Затем Элеонор посмотрела на него, смотрела долго. И смотрела на него, потому что поняла в тот момент, хотя и знала его несколько лет и рассматривала его как друга, что она совсем его не знает.

- Кто вы? - спросила она, не уверенная, о чем спрашивает. - То есть для него. Я знаю, вы друзья, и знаю, что вы давно знакомы, и знаю о ней... но есть что-то больше, верно?

Кингсли тихо усмехнулся, из-за чего волосы на ее руках стали дыбом.

- Ты смышленая, - сказал он, и, хотя это был комплимент, он не прозвучал таковым.

- Я больше, чем смышленая. Я не глупая.

- Ты стоишь на краю кроличьей норы. Уверена, что хочешь упасть в нее?

- Готова продать свою нору за твою нору.

Затем Кингсли рассмеялся, рассмеялся от чистого удивления.

- Ты... - он указал пальцем на нее. - Ты нечто большее, чем просто смышленая.

- Могу то же самое сказать о вас.

Она протянула руку вперед, и он поднял Нору с кушетки и притянул прямо в свои руки. Секунду спустя ее спина прижималась к стене, он протолкнул ногу между ее бедер, а его рот оказался у ее губ.

С улыбкой в темных глазах он мгновение смотрел на нее, прежде чем обрушиться на ее губы. Поцелуй начался медленно... нежно... даже осторожно, словно Кингсли знал, что она балансировала на грани истерики, как испуганный жеребец. Она наслаждалась поцелуем, мастерством его губ, послевкусием вина на его языке. И, тем не менее... ее целовал не Сорен, а Кингсли. Она целовалась с другими и чувствовала себя ужасно из-за этого. Как это могло быть нормальным? Целовать другого мужчину? Почему это не было изменой?
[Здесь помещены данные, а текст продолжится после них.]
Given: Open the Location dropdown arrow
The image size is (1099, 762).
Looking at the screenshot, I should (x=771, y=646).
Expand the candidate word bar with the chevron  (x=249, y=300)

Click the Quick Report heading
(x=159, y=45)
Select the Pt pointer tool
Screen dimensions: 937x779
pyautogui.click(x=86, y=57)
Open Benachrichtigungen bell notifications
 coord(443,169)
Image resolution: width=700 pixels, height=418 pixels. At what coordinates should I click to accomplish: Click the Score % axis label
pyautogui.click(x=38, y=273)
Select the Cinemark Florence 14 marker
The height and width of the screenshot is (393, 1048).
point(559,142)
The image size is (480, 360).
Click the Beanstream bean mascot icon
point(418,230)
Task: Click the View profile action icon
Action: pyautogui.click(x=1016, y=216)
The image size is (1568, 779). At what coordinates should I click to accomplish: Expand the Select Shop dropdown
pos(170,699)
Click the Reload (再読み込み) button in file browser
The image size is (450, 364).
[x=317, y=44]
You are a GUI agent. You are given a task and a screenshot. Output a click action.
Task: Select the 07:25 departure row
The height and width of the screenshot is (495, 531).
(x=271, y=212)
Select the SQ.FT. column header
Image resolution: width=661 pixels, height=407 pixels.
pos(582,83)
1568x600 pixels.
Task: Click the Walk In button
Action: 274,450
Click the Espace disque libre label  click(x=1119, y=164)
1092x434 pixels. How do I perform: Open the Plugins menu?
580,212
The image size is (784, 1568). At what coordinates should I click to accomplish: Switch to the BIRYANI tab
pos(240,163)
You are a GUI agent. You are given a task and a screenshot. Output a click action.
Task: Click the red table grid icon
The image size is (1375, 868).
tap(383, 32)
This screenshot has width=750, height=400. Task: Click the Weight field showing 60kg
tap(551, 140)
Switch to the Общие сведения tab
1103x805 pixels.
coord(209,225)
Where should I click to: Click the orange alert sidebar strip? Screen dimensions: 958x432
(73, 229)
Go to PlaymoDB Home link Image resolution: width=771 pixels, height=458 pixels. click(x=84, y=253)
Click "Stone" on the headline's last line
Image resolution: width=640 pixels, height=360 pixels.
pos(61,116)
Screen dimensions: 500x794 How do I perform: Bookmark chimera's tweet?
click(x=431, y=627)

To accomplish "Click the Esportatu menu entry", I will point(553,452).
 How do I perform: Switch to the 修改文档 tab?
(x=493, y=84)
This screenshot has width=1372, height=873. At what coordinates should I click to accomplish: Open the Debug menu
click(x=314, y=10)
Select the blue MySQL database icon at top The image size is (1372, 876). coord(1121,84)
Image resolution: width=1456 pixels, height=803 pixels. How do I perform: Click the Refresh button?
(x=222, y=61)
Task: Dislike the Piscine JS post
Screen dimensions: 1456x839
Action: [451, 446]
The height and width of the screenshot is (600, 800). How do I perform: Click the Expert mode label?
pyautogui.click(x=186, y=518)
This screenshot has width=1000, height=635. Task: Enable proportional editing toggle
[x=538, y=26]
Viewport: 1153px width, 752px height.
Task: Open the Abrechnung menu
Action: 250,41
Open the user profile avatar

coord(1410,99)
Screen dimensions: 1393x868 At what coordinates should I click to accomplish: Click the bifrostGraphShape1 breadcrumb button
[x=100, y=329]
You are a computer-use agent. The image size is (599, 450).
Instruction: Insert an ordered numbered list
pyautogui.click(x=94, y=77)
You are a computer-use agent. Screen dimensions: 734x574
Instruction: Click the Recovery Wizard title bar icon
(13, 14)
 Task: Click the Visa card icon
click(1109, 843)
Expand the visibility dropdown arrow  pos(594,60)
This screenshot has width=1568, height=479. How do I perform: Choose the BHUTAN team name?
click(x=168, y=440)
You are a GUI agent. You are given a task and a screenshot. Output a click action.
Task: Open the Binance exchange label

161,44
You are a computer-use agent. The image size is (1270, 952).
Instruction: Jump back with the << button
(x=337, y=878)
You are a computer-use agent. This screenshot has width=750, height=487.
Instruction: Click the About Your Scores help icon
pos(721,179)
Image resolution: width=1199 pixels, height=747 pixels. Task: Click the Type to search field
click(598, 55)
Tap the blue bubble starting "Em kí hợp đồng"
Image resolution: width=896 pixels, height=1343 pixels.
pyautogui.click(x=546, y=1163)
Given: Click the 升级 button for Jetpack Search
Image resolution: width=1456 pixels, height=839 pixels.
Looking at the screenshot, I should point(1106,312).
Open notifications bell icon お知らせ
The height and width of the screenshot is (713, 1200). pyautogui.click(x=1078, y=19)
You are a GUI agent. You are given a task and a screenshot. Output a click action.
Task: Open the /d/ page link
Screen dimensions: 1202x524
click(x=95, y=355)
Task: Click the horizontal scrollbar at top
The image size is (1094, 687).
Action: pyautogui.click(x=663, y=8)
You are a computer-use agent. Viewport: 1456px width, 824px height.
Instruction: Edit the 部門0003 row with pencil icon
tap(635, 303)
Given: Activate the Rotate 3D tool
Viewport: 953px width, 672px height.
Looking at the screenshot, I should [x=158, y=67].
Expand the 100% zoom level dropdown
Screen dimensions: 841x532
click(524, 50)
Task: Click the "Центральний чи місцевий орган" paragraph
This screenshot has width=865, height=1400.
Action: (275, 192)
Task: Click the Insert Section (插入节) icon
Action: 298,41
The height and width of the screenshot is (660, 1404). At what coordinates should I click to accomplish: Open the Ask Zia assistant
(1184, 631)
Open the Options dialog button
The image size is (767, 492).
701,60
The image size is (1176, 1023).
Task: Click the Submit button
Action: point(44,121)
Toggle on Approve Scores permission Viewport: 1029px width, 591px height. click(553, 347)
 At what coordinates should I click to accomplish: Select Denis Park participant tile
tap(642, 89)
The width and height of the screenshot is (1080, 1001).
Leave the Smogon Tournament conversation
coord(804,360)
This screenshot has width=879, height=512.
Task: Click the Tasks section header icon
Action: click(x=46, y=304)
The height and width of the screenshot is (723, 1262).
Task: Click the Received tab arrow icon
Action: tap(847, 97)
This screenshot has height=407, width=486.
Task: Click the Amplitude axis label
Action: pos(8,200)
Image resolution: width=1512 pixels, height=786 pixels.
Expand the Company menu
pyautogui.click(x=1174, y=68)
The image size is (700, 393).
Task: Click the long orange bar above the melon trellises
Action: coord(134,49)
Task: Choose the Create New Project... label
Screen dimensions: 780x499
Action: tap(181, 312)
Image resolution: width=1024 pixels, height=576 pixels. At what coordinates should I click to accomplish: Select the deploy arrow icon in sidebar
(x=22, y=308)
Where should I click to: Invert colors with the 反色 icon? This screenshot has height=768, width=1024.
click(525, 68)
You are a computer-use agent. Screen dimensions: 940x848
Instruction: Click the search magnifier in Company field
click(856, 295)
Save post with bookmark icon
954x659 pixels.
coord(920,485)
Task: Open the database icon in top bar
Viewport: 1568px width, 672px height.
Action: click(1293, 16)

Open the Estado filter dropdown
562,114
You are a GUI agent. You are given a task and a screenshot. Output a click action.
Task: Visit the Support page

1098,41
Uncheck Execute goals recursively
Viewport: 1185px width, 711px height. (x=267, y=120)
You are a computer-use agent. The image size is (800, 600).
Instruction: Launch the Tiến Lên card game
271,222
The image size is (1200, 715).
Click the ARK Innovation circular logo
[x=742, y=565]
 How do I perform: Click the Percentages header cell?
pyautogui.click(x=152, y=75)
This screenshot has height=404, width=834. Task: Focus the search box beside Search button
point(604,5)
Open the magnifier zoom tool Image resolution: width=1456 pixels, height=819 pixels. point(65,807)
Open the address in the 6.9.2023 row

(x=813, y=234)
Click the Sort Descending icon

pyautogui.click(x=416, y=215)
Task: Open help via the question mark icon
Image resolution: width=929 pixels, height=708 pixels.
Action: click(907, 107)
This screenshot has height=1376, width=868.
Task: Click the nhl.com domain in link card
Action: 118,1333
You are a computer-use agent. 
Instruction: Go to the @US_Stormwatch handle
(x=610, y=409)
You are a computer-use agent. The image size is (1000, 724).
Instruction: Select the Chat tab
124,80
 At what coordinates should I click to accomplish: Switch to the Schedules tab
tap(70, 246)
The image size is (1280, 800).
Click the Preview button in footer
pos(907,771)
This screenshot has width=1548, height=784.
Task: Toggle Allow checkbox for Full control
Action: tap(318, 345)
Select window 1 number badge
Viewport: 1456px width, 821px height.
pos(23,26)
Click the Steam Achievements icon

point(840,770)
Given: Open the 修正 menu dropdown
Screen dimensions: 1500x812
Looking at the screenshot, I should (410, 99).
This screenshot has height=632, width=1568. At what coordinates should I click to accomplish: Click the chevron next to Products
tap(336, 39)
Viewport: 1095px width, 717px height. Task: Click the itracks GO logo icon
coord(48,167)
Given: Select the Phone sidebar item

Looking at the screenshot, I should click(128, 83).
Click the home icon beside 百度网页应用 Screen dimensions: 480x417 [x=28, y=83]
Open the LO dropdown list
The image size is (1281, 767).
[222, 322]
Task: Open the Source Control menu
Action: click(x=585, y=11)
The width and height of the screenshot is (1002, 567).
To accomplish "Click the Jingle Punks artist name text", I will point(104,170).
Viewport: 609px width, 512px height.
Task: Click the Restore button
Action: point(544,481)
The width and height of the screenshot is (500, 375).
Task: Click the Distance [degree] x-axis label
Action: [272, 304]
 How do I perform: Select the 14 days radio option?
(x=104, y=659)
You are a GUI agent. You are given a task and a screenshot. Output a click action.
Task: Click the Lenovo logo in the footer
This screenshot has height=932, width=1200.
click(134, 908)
И словно уловив ее тревоги, Кингсли отстранился и прошептал:

- Он хочет этого для нас обоих...

- Почему?

Кингсли соблазнительно улыбнулся, от чего она снова едва не задрожала.

- Какой отец не хочет, чтобы его дети мило играли друг с другом? Пойдем... поиграем.

Она приняла его протянутую руку, словно леди, приглашенная на вальс, и они в полном молчании направились к комнате Кингсли.

Мило поиграем, сказал Кингсли. Игра... нечего бояться... это просто игра, говорила она сама себе снова и снова.

Кингсли открыл дверь в свою спальню, и девушка увидела темно-красную комнату, освещенную дюжинами бледно-желтых восковых свечей. У изножья кровати стоял Сорен, держа что-то, обернутое вокруг его ладони. Сегодня он оделся, словно хотел остаться незнакомцем - черные брюки, черная рубашка, расстегнутая на шее. Когда он раскрыл ладонь, дюжина кожаных языков флоггера хлестнули по его ноге.

Только игра.

Игра началась.

Кингсли отошел от нее и приблизился к Сорену.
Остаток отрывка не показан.